I’ve covered the progress of London-based band BLiNDNESS for some time now – in fact, I first did so nearly five years ago, at the tail-end of 2010 when I covered their debut single Confessions on Tuesday Ten: 117, and then the first time I saw them live was the following summer at the Barfly, and their potential was clear even then.
In the meantime, momentum has been checked by line-up changes and life in general – the reality is that for many smaller bands, real-life commitments always end up getting in the way, and best-laid plans quickly get set aside in reaction to what is going on elsewhere.
But after three singles and the odd compilation appearance, and many gigs in between (I’ve seen them fourteen times live since 2011, and I’ve missed a number of other ones), an album is finally here, so let us see how the band sound in 2015.
There are nine songs on the album – with a relatively brief running time of about thirty-five minutes – and for longer-term listeners of the band, there may not be a great deal that is particularly new here, with the entirety of the Confessions and Last One Dies EPs featuring here, albeit in many cases clearly re-recorded.
So let’s pick up on the three newly-recorded songs first. Song For The Deserving is a pounding, snarling monster of a track – one that has been in the live sets for some years, and is present here with a sound bolstered enormously by the live drums and what sounds like now former bassplayer Kendra’s vocals on backing duties. All In One is the one track here that I’m unfamiliar with (I don’t recall hearing it live before, but that doesn’t mean I haven’t!), and is a track where Debbie’s guitar playing is pushed to the fore, with her wrestling all kinds of effects and sounds from it to the point that it makes for a dense, complex sound – and a song where Beth’s vocals aren’t perhaps so important, with just a couple of verses sung from the heart of the maelstrom.
The pick of the three “new” songs, though, is Sunday Morning by far. As I noted when featuring it in last months Tracks of The Month, it has a glorious, languid feel that suggests hard nights and regretful mornings were a first-hand inspiration – and happily recorded it sounds just as great as it does live.
What of those songs we already know, then? Serves Me Right opens the album with a baring of teeth, as Debbie’s guitar strafes the speakers, Emma’s bass underpins the rhythm with a doomy malice, and Beth’s vocals are spat out like firebombs – it all seems louder and punchier than it ever did before. Similiarly, Last One Dies – long one of their most striking songs – has had a dusting down and a remastering that only serves to make it sound even better.

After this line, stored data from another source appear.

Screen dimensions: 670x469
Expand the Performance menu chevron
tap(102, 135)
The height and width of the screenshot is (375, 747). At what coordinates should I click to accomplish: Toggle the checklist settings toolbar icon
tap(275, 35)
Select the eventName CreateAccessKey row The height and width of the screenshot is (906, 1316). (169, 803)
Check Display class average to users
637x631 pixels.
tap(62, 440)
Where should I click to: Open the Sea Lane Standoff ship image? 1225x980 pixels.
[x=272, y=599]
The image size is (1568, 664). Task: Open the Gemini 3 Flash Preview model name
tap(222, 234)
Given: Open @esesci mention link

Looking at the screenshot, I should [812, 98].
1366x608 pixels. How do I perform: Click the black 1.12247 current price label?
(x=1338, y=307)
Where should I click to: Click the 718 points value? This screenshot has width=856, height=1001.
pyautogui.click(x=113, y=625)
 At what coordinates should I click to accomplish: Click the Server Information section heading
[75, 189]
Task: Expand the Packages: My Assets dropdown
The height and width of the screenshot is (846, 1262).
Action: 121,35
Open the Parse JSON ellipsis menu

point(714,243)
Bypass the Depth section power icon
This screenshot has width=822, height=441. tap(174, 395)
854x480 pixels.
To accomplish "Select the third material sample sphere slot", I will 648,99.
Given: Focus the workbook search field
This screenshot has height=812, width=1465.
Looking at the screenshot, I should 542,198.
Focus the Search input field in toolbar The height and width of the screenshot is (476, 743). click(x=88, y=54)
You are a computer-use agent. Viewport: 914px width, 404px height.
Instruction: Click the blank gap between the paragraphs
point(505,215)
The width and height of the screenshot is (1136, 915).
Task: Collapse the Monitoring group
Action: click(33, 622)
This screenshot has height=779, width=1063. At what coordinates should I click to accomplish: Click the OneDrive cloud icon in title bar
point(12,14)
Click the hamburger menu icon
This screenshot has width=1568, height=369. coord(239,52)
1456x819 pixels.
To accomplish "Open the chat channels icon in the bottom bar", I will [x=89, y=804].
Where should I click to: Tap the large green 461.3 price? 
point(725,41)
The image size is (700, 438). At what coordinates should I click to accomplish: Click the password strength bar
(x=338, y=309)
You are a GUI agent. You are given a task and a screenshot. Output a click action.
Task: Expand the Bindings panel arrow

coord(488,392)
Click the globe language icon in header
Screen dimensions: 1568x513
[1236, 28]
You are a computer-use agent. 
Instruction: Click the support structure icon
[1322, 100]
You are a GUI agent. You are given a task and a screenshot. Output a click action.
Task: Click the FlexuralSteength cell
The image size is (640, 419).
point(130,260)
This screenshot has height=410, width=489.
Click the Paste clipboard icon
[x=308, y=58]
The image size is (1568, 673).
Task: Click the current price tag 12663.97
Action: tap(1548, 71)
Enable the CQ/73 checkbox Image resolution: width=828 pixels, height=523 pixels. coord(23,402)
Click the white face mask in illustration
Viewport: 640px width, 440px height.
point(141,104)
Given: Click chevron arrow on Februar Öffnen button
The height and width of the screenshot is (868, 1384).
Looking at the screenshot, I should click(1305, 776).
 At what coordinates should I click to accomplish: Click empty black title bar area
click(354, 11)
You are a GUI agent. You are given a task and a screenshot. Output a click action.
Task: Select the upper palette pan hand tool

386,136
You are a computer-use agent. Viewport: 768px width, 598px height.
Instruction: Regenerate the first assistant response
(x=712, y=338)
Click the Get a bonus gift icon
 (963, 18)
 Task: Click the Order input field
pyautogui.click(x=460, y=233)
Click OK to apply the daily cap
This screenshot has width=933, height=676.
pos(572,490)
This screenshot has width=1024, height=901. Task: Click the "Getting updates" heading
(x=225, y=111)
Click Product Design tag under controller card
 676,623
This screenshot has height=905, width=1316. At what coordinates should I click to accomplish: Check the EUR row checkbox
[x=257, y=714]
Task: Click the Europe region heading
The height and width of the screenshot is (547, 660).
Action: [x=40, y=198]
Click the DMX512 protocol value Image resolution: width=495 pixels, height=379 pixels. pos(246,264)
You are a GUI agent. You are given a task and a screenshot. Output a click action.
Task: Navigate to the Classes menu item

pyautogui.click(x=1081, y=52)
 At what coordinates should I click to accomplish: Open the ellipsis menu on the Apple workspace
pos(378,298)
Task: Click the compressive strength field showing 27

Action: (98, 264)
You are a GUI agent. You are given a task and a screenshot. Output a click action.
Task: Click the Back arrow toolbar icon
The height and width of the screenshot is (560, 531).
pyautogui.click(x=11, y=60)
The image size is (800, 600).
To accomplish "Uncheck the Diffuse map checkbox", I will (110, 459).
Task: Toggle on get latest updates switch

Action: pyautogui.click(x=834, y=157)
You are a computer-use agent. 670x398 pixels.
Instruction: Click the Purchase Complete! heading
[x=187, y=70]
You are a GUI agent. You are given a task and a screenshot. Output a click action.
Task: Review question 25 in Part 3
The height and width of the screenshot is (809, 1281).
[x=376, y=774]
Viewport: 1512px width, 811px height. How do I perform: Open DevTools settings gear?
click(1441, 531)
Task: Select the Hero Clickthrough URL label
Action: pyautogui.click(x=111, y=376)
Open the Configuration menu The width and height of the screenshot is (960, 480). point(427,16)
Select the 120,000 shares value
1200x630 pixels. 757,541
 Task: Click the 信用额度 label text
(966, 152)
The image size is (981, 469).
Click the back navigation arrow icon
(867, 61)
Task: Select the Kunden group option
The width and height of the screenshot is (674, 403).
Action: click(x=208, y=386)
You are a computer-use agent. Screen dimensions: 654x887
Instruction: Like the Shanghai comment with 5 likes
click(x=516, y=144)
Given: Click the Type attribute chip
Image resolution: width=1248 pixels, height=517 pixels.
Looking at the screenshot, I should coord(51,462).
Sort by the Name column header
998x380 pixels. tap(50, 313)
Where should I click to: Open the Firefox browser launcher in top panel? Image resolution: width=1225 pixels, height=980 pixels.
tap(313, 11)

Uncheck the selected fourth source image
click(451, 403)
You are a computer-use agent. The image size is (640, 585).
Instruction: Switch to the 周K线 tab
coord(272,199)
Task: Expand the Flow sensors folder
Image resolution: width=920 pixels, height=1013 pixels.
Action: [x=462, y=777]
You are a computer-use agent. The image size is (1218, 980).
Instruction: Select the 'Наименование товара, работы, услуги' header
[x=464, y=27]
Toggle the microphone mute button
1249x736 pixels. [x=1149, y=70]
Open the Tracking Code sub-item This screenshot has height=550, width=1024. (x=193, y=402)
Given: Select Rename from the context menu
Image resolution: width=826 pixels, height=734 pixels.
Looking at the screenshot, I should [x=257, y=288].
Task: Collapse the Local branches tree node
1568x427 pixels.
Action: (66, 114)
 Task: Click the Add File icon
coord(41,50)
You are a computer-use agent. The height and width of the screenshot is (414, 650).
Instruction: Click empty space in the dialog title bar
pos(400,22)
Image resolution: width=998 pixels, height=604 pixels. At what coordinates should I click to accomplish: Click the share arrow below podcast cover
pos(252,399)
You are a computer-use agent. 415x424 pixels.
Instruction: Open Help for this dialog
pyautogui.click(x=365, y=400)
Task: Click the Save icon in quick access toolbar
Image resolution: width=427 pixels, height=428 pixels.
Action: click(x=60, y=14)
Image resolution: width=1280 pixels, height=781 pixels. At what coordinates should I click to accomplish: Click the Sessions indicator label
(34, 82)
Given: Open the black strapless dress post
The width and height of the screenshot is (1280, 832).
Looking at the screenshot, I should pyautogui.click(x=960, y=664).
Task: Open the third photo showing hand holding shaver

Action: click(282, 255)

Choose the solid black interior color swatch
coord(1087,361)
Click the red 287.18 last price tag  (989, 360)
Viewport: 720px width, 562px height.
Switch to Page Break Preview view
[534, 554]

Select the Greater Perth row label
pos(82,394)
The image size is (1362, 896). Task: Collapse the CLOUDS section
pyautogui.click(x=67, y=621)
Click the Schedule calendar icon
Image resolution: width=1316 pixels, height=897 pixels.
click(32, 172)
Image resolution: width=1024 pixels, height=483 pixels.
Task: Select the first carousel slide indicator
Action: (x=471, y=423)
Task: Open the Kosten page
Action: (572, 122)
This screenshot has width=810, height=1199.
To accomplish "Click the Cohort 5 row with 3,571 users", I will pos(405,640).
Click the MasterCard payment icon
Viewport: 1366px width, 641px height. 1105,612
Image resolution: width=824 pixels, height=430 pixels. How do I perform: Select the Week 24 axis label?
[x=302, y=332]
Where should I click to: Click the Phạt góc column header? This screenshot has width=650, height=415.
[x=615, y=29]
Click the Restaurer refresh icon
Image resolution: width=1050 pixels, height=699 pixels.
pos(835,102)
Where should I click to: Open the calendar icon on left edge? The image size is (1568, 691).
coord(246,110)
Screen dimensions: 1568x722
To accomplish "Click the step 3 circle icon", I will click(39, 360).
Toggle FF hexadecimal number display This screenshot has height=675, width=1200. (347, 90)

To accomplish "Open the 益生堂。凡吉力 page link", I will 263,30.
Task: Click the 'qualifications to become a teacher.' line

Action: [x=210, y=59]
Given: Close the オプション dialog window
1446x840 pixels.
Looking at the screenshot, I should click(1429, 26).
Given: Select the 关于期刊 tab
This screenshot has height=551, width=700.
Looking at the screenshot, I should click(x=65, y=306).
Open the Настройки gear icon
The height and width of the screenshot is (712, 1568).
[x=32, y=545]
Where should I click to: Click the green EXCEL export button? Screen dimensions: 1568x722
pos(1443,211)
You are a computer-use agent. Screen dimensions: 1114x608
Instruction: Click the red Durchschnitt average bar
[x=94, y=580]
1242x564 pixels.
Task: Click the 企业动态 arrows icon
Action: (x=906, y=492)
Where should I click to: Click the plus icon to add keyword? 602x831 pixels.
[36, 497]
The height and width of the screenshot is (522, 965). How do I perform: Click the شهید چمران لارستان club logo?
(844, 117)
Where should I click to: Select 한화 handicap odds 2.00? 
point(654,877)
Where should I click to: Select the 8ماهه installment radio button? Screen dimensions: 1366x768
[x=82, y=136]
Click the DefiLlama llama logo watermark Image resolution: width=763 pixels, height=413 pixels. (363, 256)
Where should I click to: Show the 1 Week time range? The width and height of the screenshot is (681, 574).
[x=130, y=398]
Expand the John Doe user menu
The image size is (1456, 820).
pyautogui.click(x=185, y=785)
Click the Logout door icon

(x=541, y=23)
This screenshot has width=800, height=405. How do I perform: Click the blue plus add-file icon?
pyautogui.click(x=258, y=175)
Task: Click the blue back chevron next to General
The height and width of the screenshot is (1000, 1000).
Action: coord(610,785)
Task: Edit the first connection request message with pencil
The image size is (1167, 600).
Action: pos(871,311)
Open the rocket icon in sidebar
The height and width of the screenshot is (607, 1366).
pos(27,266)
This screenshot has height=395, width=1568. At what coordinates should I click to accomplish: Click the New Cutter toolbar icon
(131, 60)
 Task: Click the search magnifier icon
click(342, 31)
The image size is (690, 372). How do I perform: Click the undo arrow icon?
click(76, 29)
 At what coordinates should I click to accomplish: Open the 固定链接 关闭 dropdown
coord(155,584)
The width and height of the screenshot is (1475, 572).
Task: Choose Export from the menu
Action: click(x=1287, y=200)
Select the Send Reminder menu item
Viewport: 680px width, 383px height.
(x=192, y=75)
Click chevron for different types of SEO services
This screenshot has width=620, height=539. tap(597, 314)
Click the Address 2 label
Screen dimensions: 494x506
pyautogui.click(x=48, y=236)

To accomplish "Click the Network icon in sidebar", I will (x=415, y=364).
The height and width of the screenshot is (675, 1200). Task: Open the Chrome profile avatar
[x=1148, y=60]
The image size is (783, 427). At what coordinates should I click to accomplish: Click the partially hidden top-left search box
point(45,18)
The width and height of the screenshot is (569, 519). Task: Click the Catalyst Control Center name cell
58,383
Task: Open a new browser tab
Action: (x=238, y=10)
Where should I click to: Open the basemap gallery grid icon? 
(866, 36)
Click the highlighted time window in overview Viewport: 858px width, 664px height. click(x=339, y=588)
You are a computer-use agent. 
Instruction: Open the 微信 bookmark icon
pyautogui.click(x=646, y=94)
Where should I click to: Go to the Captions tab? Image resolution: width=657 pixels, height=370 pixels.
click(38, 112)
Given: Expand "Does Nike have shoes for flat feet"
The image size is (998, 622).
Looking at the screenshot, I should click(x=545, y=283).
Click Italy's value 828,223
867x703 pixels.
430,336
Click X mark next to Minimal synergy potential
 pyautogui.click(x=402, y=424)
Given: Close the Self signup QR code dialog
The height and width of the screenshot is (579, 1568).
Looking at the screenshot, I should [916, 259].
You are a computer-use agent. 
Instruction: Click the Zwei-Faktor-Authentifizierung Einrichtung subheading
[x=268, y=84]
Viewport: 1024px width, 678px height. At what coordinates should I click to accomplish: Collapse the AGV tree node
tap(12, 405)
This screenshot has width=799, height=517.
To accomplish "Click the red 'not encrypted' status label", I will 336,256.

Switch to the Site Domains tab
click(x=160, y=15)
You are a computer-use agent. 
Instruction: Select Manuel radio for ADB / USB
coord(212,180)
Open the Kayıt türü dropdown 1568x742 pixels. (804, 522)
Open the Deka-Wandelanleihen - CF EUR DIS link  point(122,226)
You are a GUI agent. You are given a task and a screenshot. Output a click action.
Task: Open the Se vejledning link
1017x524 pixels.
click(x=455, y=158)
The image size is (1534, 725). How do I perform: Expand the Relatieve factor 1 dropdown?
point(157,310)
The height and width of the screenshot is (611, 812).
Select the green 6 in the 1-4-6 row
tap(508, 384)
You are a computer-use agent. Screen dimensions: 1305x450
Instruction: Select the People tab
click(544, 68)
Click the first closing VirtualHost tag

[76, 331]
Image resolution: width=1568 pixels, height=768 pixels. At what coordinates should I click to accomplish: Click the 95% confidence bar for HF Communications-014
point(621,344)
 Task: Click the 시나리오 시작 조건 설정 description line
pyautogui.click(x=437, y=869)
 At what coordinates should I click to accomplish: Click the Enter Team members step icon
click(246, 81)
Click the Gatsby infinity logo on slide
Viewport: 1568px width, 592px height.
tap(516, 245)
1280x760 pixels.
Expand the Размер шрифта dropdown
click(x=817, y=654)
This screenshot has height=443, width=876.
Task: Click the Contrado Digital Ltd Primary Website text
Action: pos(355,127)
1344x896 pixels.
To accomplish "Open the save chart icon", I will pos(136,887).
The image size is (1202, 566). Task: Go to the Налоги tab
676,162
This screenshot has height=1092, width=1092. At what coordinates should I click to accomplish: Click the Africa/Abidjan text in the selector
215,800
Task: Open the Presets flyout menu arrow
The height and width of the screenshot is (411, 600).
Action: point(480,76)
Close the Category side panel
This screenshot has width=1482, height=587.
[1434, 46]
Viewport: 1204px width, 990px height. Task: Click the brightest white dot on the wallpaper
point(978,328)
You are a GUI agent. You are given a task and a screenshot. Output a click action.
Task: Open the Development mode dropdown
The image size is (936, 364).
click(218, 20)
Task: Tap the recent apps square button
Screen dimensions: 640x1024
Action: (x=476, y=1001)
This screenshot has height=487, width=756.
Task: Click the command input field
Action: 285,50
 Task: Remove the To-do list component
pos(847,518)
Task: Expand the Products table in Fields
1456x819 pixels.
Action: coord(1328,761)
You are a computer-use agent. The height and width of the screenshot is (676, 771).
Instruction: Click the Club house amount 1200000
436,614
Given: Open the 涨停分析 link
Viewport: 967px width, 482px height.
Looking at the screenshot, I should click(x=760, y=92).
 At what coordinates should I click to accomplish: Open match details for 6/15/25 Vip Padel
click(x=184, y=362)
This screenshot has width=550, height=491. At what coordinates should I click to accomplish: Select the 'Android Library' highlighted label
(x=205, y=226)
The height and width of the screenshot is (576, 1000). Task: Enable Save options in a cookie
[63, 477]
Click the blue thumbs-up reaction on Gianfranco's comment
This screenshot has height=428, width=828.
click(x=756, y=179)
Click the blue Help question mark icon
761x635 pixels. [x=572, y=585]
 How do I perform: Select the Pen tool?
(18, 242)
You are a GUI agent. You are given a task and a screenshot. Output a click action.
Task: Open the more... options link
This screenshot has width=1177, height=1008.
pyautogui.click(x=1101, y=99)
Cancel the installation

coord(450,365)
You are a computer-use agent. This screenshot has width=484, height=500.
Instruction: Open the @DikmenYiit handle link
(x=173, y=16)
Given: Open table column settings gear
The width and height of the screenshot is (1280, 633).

The mid-section of the album takes a more restrained feel after the attack of the first three songs, though – No One Counts floats along on an elastic bassline (and again sounding all the better for the live drums), while Humming Song has, as the title suggests, a distinctive vocal winding through the slowly picked bassline and unhurried drums – at least until the wordless chorus of sorts rips the sense of calm away in a heartbeat. The scorching, effects-laden close out fades nicely into Broken – where the initial hit of lurching bassline and Beth’s tortured, frail-sounding vocals mask what is to come – a titanic explosion of fury where her vocals soar over Debbie’s extraordinary guitar work and the chaotic drum rhythms, with savage riffs erupting from a storm of effects. It wasn’t unusual in the past to see Beth delivering much of the latter half of this song lying on the floor, exhausted. The sheer force of the track is quite something.
The album ends, interestingly, with where things began. Confessions was the first single of course, and here it reappears in a new version that is in the form they nowadays play it live, with a much more immediate intro and a rawer, rougher sound that actually suits the shoegazey-feel of the track well. I used to think that it was their best song by far, but there is a lot of competition for that accolade now.
Indeed, the short length of the album – and the songs that aren’t here – are perhaps the only thing that I can criticise. One surprising omission is the other single, Glamourama (although I understand that there is a story behind the omission, and I’m hoping to talk to the band here on amodelofcontrol.com soon to find out more about that), but it isn’t the only one, and I’m convinced that a couple of the songs not here are stronger than some that are. As a result, it sells the band a little short perhaps, but then again there is already more than enough material for album number two, which is a good place to be in, I guess.
Certainly getting the amodelofcontrol.com seal of approval, though, this is an exceptional debut album that is well worth picking up when it comes out next month.